Deep Green: The Army's Data Science Competition
Deep Green logo (Photo Credit: Office of Business Transformation) VIEW ORIGINAL

Washington – On June 25, the U.S. Army announced the selection of a team from the U.S. Army National Guard as winner of its premier Data Science Competition, closely followed by a team from the U.S. Army Combat Capabilities Development Command, or DEVCOM, Data & Analysis Center, known as DAC.

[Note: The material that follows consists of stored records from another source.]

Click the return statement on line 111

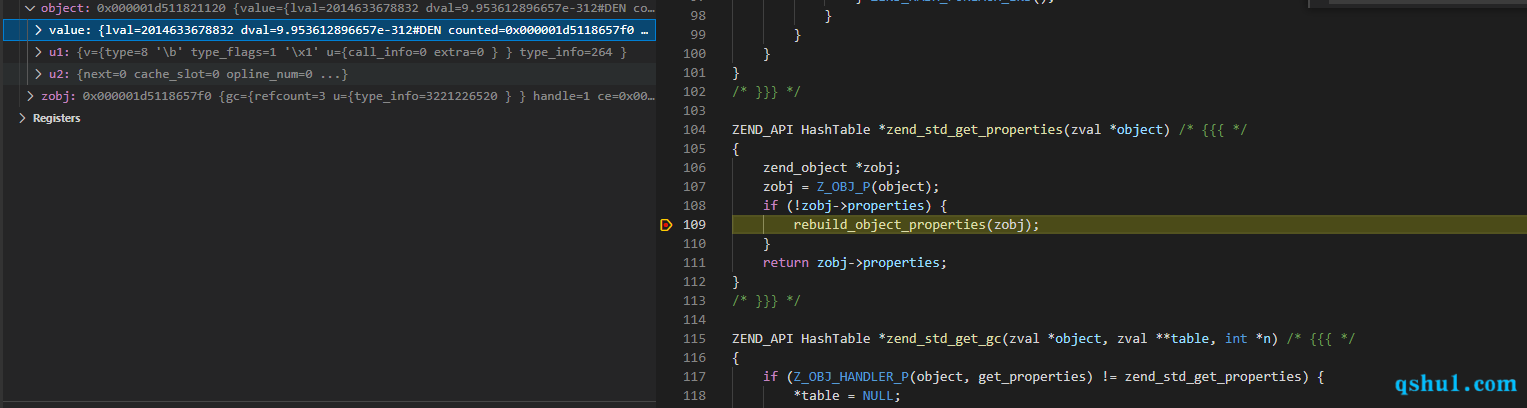click(785, 263)
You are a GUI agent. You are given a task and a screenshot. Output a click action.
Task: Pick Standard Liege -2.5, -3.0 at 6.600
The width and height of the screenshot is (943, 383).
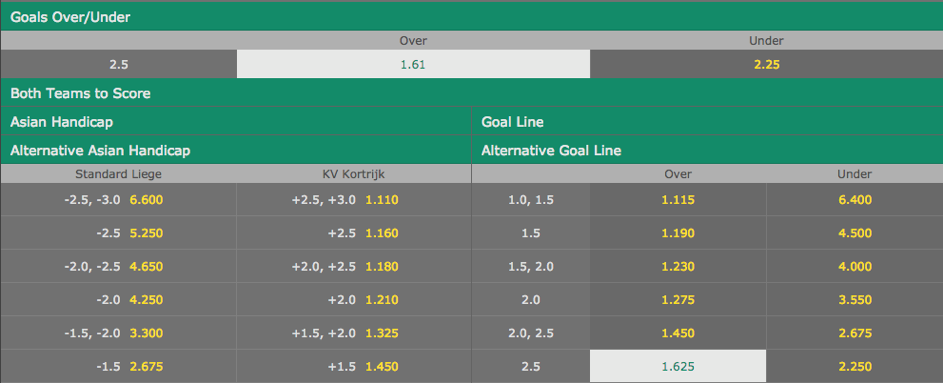point(118,200)
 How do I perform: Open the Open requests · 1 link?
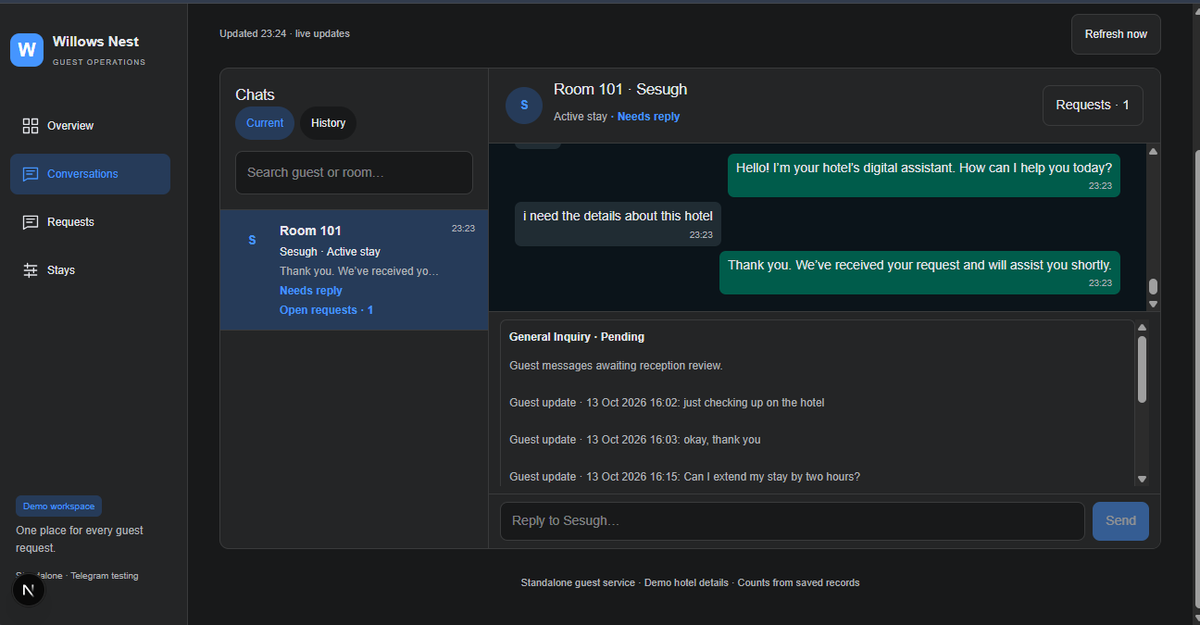pyautogui.click(x=326, y=310)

The 2021 Deep Green challenge, sponsored by the Assistant Secretary of the Army (Acquisition, Logistics and Technology), or ASA(ALT), through the Office of Business Transformation, known as OBT,  is designed to engage the data analytics community to develop data-driven approaches to solve complex Army problems. Kicked off in January of this year, 15 teams of DOD data scientists, statisticians, engineers and analysts entered the competition to cultivate innovative responses to a unique RAND Corporation-procured data set and predict the materiel readiness of the M2A3 Bradley fighting vehicle.

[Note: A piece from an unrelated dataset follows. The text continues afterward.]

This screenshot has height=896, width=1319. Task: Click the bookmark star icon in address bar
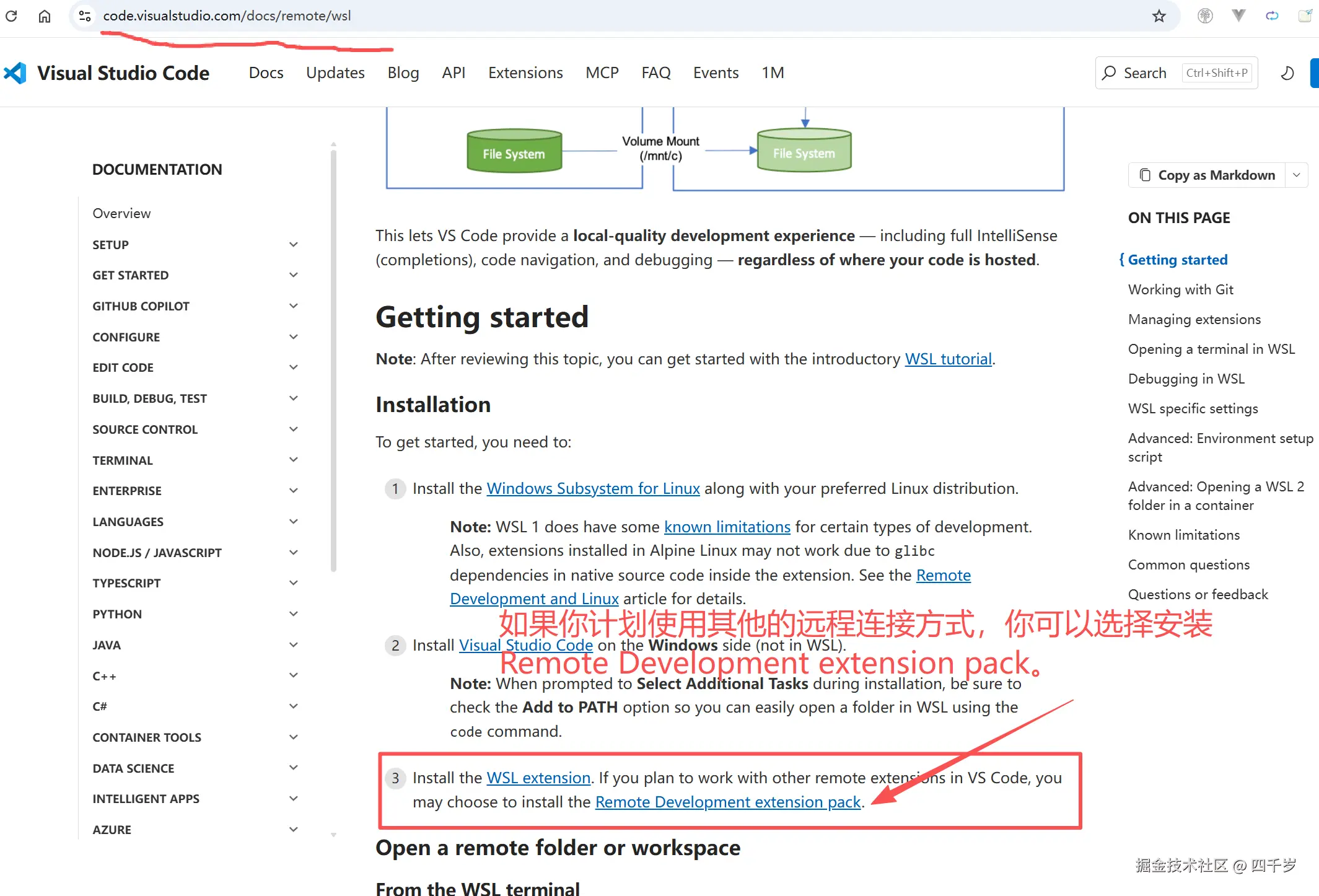[x=1159, y=16]
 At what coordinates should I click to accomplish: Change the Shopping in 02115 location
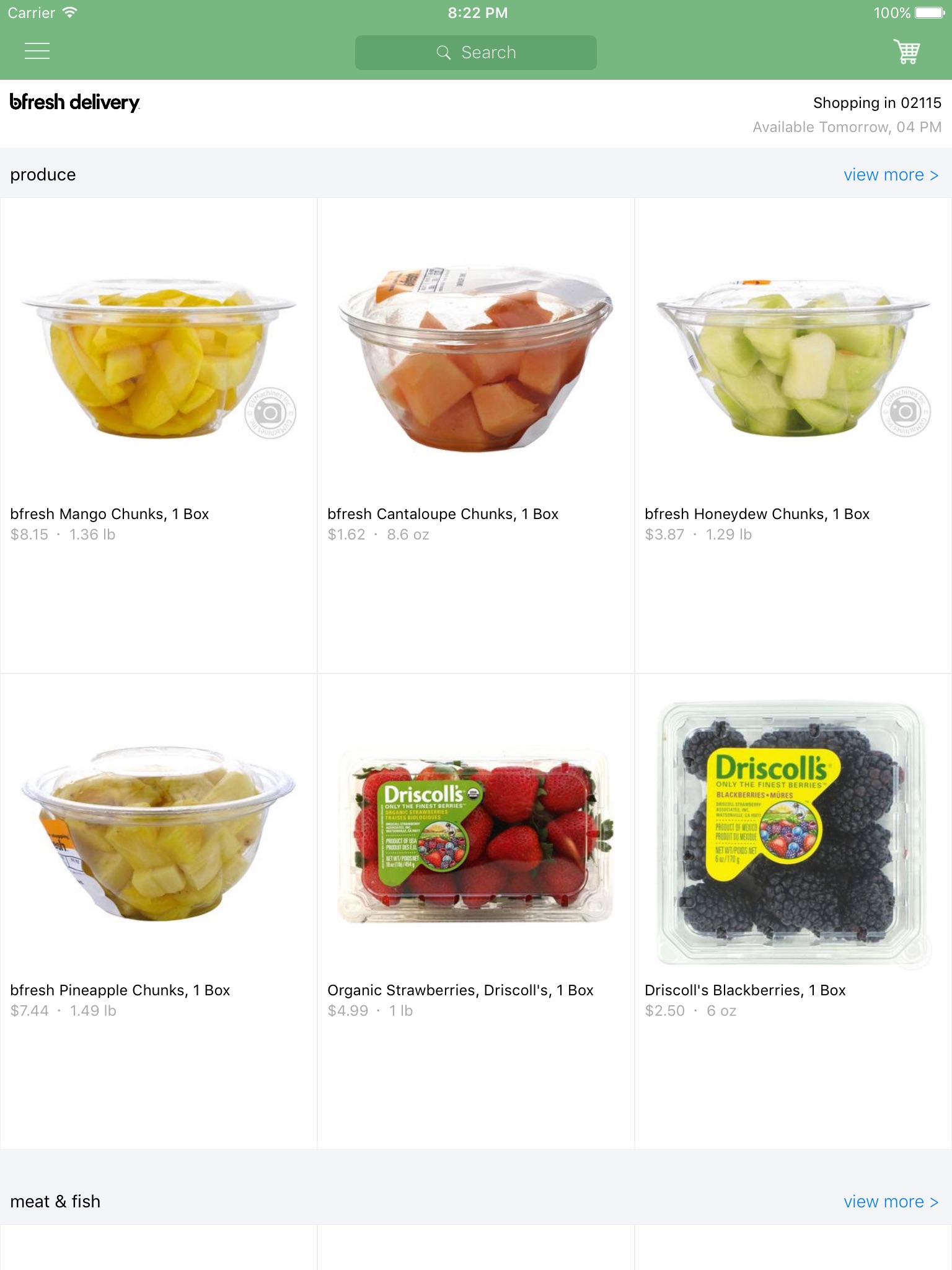[x=877, y=103]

The competition consisted of an initial stage where participants dug into the data set, applied tools to develop an understanding and created models to fit the data. Based on the quality of the models, challenge organizers identified five teams to compete in a final round and present results.

The two teams from DAC who participated both made it into the final round. A cross-organizational team with representatives from multiple divisions, led by Paul Soper, was runner-up in the overall competition. Analysts included Ryan Barker, Jon Blood, Richard Haberstroh, Alexon Kirksey and Jonathan Zgorski. The second DAC team was led by John Wang.

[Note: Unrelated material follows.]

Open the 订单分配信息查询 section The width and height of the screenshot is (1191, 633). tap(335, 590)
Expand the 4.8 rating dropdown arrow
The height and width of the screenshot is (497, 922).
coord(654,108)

Among 28 competition-compliant and scorable models received, the two DAC teams submitted four of out five of the top models. Each team was able to submit multiple entries, while receiving rolling feedback and keeping track of their competition placement via a publicly-ranked scoreboard.

“Deep Green is crowdsourcing solutions to help make the business of the Army better. This outcome is proof of DAC’s expertise and can-do attitude,” said Military Deputy Director, Col. Gregory Smith. “Our people get in there and work hard to solve problems. We do this with the vision of making both the warfighter and our Army the most lethal fighting force in the world.”

After finalists were selected on May 20th, the teams presented insights from their modeling efforts to the competition sponsor, emphasizing the factors that they found to be indicative or predictive of equipment readiness for the M2A3 Bradley. The findings help provide recommendations for the ASA(ALT) Operational Sustainment Review process.

According to Bakari Dale, director of the OBT Enterprise Data Analytics Office, the motivating force behind Deep Green is to bring data science communities together to encourage their professional development while working to solve a real problem of immediate import to a sponsor’s mission.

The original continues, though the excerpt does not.